I have mixed feelings about this book. Some passages (commentary on the Isaiah chapters, Jacob 5, etc) was really valuable and helpful and I am really glad I read it. Other passages were of much less value. This entire commentary series assumes a Mesoamerican setting to the Book of Mormon and some of the author's arguments/interpretations about the meaning of the text are so deeply embedded in that assumption that it becomes highly speculative-- but sometimes he argues speculation as though it were fact. I particularly disliked where an interpretation of a certain passage was based on assumption after assumption after assumption, any or all of which may be incorrect, which would cause the entire argument to come falling down like a house of cards, and yet the author makes his argument as though he were standing on a far stronger foundation than he really is. I disliked those parts of the book. That is why I rated it three stars. Overall, still worth reading.

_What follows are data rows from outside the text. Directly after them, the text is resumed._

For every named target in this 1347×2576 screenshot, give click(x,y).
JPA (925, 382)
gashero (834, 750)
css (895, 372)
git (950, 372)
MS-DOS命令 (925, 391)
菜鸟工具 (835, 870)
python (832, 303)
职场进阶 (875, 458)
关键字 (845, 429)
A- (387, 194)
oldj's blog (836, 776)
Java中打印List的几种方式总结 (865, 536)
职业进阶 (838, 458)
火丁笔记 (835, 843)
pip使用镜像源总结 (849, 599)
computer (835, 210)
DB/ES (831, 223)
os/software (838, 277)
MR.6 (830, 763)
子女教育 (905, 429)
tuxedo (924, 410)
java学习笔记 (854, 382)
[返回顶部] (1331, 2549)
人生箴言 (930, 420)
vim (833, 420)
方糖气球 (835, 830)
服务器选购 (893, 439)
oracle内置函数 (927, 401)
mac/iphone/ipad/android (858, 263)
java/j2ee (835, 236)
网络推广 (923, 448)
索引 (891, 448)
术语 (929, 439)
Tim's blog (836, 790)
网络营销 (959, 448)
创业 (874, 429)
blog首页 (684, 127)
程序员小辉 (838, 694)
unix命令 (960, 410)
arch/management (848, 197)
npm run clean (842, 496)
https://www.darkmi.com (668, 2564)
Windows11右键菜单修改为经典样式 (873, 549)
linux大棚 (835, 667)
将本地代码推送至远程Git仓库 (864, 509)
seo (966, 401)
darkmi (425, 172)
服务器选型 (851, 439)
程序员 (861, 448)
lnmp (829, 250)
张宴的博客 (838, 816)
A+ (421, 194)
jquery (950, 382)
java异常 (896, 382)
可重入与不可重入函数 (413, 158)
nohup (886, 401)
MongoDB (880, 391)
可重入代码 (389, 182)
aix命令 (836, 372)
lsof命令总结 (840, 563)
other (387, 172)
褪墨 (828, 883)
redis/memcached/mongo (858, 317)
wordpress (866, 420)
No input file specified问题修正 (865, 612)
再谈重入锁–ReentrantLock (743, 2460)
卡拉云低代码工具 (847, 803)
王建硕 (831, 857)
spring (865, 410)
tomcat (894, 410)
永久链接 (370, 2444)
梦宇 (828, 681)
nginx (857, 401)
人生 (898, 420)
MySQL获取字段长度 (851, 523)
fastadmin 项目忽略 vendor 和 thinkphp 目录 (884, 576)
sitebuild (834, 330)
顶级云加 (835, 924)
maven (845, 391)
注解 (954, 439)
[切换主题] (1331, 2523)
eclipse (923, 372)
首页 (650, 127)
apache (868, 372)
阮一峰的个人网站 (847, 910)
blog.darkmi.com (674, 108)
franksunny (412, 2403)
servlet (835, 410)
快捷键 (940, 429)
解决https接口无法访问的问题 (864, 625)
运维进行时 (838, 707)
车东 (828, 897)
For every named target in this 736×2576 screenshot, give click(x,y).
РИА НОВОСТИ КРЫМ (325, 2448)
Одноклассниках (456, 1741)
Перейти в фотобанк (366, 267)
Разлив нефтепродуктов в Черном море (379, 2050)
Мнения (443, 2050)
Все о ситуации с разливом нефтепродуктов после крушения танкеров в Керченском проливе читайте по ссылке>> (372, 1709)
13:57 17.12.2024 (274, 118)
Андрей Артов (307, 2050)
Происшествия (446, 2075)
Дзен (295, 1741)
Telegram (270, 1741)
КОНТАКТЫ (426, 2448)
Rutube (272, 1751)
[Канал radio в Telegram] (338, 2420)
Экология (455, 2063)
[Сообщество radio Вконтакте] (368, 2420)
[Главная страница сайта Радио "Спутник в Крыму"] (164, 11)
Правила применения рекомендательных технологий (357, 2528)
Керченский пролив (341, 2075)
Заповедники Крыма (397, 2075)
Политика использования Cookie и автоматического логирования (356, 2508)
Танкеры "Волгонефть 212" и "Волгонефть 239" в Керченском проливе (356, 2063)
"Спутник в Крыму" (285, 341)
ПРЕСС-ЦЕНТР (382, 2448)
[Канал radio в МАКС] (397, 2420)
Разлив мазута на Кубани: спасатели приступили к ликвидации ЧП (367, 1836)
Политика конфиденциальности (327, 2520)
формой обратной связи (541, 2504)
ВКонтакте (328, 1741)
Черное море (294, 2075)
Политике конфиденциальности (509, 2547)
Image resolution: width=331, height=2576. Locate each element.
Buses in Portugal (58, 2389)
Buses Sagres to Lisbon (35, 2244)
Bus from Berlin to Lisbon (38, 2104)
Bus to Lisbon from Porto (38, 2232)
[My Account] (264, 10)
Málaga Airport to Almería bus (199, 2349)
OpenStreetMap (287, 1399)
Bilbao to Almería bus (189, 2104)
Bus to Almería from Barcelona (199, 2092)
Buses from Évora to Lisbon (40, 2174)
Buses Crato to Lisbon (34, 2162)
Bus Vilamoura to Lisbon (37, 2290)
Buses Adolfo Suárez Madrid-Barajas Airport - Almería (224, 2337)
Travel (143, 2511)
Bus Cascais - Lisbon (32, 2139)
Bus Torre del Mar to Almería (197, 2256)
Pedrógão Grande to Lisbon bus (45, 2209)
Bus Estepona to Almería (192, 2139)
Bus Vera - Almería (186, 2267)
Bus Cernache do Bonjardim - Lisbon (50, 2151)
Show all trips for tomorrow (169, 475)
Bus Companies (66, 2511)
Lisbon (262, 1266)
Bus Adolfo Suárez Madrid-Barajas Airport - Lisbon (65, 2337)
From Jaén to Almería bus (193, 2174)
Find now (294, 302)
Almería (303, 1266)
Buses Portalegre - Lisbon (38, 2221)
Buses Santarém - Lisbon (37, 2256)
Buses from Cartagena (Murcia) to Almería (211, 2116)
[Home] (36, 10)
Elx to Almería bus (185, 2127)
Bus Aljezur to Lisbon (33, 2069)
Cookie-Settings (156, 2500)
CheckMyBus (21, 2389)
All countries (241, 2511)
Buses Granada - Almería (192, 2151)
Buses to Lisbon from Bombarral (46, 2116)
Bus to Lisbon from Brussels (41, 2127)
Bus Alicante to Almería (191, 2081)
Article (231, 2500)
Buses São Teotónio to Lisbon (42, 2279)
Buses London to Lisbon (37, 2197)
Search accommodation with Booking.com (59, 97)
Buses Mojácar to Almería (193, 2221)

With this volume we really get Brant Gardner the Mesoamerican anthropologist. My one complaint (and the reason I give this 4 stars instead of 5) is that he very much insists in his interpretation of what must have happened when the Nephites arrived in the New World and how they might have integrated themselves into the surrounding already-existing native population. He doesn't make his case 100% convincing for me, so a few caveats would have been in order as he sets his scenario out, and then assumes it in all of his commentary moving forward. (This mostly appears in his commentary on the Book of Jacob and a bit in the historical parts of 2 Nephi.)
As far as his commentary on the rest, I find it to be middling. Here is where his personal idiosyncrasies do not shine through. I found his commentary on Isaiah to be a pale echo of Joe Spencer's writings, and his commentary on Nephi and Jacob's discourses and doctrinal expositions to be of value, but not informed as well as others' has been. I do wonder how he might revise these volumes if he decided to do a 2nd edition, given some of the scholarship that has been written since their release in 2007. Joseph Spencer's work on Isaiah in Nephi and Jack Welch's The Legal Cases of the Book of Mormon (to deal with Sherem in Jacob 7) spring to mind as works that he would need to integrate, and that might change his conclusions and writings in this commentary.
Still, it gets 4 stars because he's smart, meticulous, and helps you go through the text with a fine-toothed comb. That's always valuable, even if I end up disagreeing with this or that interpretation. (Interpretations do not occur in a vacuum, and conversations between different scholars help fill that vacuum to help us all understand the Book of Mormon better.)
Solid. I wish there were more information on each verse, and perhaps less speculation. Still, this is extremely useful, a huge step forward in Mormon commentaries -- just not to the level of non-Mormon biblical commentaries.